[Date Prev][Date Next][Thread Prev][Thread Next][Date Index][Thread Index]

Re: AW: st: RE: AW: how to reconstruct a minimum acceptable income from a set of binary variables?

From   Ekaterina Hertog <>
Subject   Re: AW: st: RE: AW: how to reconstruct a minimum acceptable income from a set of binary variables?
Date   Mon, 02 Mar 2009 17:07:11 +0000

Dear Martin,
Thank you again for the advice!
Sorry I am a bit confused where can I omit "==1"? The only place where I see "==1" is in these lines:

replace mindesinc=7000 if  desired_income_above_7000==1

Would it work if I write:
replace mindesinc=7000 if  desired_income_above_7000

Or did you mean I should omit the "==1" bit when writing to the list?
Sorry for a silly question,
sincerely yours,

Martin Weiss wrote:
On your method, I would say this is the best way for a beginner to think
about such a problem and see how logically values get replaced based on some
condition. You can omit the "==1" part, btw.
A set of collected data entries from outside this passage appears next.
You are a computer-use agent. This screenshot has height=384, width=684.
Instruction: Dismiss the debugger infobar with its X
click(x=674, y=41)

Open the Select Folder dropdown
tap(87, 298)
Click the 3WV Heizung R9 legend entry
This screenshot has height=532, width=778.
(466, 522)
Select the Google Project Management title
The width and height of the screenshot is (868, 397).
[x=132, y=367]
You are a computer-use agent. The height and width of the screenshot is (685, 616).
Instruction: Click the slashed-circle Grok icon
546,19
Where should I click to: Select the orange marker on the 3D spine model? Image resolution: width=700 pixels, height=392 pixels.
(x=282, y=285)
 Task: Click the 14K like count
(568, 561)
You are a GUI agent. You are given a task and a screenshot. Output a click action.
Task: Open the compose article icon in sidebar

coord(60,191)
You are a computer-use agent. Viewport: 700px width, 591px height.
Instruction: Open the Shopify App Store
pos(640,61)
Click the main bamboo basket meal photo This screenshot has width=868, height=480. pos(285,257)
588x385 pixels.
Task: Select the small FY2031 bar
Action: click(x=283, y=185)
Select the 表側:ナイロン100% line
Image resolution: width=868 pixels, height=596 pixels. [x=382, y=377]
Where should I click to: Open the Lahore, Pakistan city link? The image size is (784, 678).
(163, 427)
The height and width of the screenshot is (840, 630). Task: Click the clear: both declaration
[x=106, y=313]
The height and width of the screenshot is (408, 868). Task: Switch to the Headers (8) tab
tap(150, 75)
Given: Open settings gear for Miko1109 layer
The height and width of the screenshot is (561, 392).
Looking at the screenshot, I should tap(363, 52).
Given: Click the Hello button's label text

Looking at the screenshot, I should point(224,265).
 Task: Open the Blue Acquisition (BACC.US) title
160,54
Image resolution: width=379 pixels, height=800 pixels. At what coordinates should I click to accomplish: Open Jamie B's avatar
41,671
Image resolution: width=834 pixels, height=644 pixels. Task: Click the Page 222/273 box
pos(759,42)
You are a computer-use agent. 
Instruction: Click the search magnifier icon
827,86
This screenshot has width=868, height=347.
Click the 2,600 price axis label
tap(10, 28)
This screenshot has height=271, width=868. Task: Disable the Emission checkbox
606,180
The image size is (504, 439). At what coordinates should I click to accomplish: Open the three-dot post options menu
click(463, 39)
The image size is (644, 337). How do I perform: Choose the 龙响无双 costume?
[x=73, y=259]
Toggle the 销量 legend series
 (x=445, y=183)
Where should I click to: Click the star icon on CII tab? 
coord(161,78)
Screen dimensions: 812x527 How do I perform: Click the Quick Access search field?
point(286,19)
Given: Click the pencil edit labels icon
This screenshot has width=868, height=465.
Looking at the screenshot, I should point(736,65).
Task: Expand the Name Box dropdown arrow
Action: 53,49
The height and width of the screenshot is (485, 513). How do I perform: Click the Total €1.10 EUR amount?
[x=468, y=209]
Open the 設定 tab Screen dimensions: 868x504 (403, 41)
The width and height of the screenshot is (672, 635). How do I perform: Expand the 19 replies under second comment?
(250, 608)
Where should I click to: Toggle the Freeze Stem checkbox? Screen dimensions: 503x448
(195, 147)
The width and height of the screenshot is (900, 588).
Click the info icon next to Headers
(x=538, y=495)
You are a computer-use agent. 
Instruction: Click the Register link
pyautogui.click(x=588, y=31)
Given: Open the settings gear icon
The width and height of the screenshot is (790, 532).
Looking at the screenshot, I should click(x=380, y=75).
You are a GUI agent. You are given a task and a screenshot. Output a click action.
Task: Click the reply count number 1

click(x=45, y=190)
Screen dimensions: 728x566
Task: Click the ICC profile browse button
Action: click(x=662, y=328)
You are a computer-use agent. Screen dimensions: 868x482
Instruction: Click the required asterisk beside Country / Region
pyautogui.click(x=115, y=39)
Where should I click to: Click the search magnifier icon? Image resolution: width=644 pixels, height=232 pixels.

On the last question, M. Buis gave a speech in Chicago which touched upon
this subject. See
and exectute -view mlbsnasug08.smcl- to start the presentation...


-----Ursprüngliche Nachricht-----
[] Im Auftrag von Ekaterina
Gesendet: Montag, 2. März 2009 17:50
Betreff: Re: st: RE: AW: how to reconstruct a minimum acceptable income from
a set of binary variables?

Dear all,
Thank you very much for all the comments.

The real structure of my data is as I stated originally, rather than as Martin described it:
input id mindesinc_500_999 mindesinc_1000_1499  mindesinc_1500_1999
101 1 1 1 1
102 0 1 1 1
103 0 0 1 1
104 0 0 1 1
105 0 1 1 1

Basically once the person finds a certain income acceptable he or she finds every income above acceptable too and puts 1s, rather than 0s. At the moment I used one of the earlier advices I got with a bit of a modification
gen mindesinc=0
replace mindesinc=7000 if  desired_income_above_7000==1
replace mindesinc=6000 if  desired_income_6000_6999==1
replace mindesinc=5000 if  desired_income_5000_5999==1
replace mindesinc=4500 if  desired_income_4500_4999==1
replace mindesinc=4000 if  desired_income_4000_4499==1
replace mindesinc=3500 if  desired_income_3500_3999==1
replace mindesinc=3000 if   desired_income_3000_3499==1
replace mindesinc=2500 if   desired_income_2500_2999==1
replace mindesinc=2000 if  desired_income_2000_2499==1
replace mindesinc=1500 if  desired_income_1500_1999==1
replace mindesinc=1000 if  desired_income_1000_1499==1
replace mindesinc=0 if  desired_income_0_999==1 |  no_desired_income==1

I know it is not very elegant, but I thought this would pick up the lowest acceptable income.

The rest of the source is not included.